Exercise tasks:
a: Answer these from the passage on women and faith:
(i) Which verse is cited for God's command at Sinai to honor both father and mother?
(ii) What act number and year are given for the South African Constitution?
(iii) Which chapter of the Constitution provides for a Commission on Gender Equality?
b: Duplicate the passage on women and faith from "As we know, the" up to and including "of His day.", without changing anything.

Passage:
......

Jesus of Nazareth was born of a woman not a man.
At Sinai, God commanded children to honour both father and mother (Exodus 20:12)
God exhorts men to honour women, ‘show her honour as a fellow heir of the grace of life, so that your prayers will not be hindered’ (1 Peter 3:7).
So some men who rape and murder women have no place in the Kingdom of God, for their prayers will surely be hindered.
God loved the people of this world so much that he gave his only Son, so that everyone who has faith in him will have eternal life and never really die.
As we know, the Son was born of a woman. God could have decided otherwise. In short, our grace is derived from a woman.
I posit that Jesus was the greatest feminist of all time. In fact, Christ's first recorded, explicit disclosure of His own identity as the true Messiah was made to a Samaritan woman (John 4:25-26).
He always treated women with the utmost dignity—even women who might otherwise be regarded as outcasts.
He blessed their children (Luke 18:15-16), raised their dead (Luke 7:12-15), forgave their sin (Luke 7:44-48), and restored their virtue and honour (John 8:4-11).
Thus, He exalted the position of womanhood itself.
Amongst His talented Twelve, (disciples), He included many women amongst them. Jesus' disciples included several women (Luke 8:1-3), a practice almost unheard of among the rabbis of His day.
Not only that, He encouraged their discipleship by portraying it as something more needful than domestic service (Luke 10:38-42).
Bishop and congregants now that we have established women as equals in the realm of Christianity, let’s nose dive into the government’s role in reversing years of women subjugation.
On the transformation of the statue books, a lot has been achieved.
Since the dawn of democracy a plethora of progressive legislations have been enacted.
South Africa's progressive legal framework, has been hailed by both politicians and scholars as one of the country's success stories.
The legal framework provides for both the protection and promotion of the rights of women and attempts to address their historically disadvantaged and subordinate position.
Central to this is the South African Constitution (Act 108 of 1996), which gives women unprecedented rights, particularly in its Bill of Rights (chapter 2).
In addition, the Constitution makes provision for a Commission on Gender Equality (chapter 9) to promote the attainment of and respect for gender equality.)
Thus strengthening the Commission for Gender Equality is a key aspect to sustainable action towards addressing gender equality.
Perhaps the powers of this Commission must be strengthened so that it can have a judicial bit so that those found wanting in women empowerment stakes can be punished.

......

Item-finding records
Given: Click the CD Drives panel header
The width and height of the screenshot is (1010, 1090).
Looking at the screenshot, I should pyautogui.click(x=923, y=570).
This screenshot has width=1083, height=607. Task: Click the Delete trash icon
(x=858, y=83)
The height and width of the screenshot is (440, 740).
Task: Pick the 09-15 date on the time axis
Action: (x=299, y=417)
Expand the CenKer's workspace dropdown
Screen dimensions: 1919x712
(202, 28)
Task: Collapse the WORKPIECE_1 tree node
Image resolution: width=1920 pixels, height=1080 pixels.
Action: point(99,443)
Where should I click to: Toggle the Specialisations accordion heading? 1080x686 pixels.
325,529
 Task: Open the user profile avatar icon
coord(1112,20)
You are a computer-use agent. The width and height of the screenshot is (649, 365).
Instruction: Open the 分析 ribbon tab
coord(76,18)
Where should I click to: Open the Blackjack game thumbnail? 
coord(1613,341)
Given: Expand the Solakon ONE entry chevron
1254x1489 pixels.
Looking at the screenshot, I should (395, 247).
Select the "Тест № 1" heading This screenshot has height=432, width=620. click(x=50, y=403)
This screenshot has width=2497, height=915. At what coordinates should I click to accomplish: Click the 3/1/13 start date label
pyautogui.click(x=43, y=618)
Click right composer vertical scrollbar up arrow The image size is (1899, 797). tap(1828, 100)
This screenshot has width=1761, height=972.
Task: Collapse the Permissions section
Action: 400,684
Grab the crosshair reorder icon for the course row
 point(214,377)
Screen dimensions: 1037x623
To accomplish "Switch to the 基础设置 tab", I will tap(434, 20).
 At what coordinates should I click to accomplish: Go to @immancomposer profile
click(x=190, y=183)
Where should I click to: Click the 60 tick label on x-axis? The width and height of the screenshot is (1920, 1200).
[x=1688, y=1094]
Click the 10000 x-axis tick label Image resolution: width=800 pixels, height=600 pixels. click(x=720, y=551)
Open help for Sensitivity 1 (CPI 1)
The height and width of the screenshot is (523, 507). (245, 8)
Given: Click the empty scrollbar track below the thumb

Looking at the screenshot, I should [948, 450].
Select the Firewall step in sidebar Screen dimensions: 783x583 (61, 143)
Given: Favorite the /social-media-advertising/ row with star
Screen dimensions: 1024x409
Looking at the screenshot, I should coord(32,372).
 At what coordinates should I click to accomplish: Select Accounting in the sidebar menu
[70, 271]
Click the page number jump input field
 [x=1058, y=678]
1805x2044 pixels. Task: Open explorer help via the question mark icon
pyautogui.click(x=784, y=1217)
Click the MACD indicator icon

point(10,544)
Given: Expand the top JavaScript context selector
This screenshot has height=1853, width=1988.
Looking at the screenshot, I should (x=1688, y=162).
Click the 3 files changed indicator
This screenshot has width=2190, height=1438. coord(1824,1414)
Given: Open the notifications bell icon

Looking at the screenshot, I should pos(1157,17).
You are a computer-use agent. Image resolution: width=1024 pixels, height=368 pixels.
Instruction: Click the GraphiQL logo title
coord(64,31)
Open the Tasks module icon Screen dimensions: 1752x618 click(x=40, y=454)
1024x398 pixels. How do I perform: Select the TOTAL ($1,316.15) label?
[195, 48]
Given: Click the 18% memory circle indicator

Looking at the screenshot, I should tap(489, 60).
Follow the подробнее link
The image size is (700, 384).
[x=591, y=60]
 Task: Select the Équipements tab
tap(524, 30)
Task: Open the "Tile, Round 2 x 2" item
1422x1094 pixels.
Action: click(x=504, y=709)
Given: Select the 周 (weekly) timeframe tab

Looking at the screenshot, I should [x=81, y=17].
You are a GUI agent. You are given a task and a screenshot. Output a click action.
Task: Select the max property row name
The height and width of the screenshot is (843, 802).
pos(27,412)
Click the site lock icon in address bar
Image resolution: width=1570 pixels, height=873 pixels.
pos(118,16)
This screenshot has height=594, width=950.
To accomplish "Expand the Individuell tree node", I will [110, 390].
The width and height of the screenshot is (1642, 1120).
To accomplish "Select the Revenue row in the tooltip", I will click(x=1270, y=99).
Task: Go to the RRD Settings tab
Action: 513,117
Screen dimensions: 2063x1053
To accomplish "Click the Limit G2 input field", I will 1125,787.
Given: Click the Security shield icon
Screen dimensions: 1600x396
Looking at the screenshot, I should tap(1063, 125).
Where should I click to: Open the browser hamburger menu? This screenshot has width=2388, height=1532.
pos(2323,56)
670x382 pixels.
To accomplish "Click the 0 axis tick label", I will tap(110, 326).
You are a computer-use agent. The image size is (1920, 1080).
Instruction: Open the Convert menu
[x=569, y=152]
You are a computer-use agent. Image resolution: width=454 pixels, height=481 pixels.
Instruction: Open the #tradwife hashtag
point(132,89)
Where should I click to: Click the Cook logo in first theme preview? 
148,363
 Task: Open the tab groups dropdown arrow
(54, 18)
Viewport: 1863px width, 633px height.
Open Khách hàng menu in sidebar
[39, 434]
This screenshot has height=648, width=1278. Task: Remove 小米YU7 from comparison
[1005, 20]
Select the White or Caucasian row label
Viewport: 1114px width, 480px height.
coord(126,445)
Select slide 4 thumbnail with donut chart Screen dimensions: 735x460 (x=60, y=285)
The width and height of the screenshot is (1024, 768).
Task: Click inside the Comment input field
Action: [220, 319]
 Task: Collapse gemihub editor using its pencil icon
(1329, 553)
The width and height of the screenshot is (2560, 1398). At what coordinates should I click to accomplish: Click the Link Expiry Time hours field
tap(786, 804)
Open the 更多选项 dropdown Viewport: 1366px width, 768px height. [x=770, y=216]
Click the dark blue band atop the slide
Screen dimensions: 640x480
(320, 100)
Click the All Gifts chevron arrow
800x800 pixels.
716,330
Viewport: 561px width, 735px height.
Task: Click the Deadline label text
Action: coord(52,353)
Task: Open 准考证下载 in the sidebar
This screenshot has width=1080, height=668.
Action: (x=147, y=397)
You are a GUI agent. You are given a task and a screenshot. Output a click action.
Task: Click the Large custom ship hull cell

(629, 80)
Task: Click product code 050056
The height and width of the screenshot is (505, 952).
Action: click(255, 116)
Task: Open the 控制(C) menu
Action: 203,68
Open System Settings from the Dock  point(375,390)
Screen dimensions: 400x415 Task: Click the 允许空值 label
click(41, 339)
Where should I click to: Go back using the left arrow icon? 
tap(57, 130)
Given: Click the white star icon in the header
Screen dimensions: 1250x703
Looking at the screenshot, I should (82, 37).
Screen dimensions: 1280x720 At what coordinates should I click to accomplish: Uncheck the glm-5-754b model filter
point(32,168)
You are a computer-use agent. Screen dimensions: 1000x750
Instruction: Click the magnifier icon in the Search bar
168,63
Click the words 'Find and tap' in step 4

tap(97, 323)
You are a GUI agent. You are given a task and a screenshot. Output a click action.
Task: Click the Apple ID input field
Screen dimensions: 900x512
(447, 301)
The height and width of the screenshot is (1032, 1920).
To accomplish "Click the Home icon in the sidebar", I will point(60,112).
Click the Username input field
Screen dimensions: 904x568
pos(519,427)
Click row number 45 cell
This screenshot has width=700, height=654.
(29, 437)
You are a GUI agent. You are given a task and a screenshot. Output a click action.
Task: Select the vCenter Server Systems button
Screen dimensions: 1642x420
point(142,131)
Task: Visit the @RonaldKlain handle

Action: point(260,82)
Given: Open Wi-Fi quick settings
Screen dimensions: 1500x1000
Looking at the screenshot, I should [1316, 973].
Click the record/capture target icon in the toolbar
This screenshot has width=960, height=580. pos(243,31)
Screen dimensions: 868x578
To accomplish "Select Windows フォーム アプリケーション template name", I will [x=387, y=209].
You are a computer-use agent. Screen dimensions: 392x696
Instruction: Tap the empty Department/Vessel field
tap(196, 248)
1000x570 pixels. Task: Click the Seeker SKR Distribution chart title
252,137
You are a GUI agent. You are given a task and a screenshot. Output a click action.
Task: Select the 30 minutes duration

......

Expected responses:
a:
(i) Exodus 20:12
(ii) Act 108 of 1996
(iii) Chapter 9

b:
As we know, the Son was born of a woman. God could have decided otherwise. In short, our grace is derived from a woman.
I posit that Jesus was the greatest feminist of all time. In fact, Christ's first recorded, explicit disclosure of His own identity as the true Messiah was made to a Samaritan woman (John 4:25-26).
He always treated women with the utmost dignity—even women who might otherwise be regarded as outcasts.
He blessed their children (Luke 18:15-16), raised their dead (Luke 7:12-15), forgave their sin (Luke 7:44-48), and restored their virtue and honour (John 8:4-11).
Thus, He exalted the position of womanhood itself.
Amongst His talented Twelve, (disciples), He included many women amongst them. Jesus' disciples included several women (Luke 8:1-3), a practice almost unheard of among the rabbis of His day.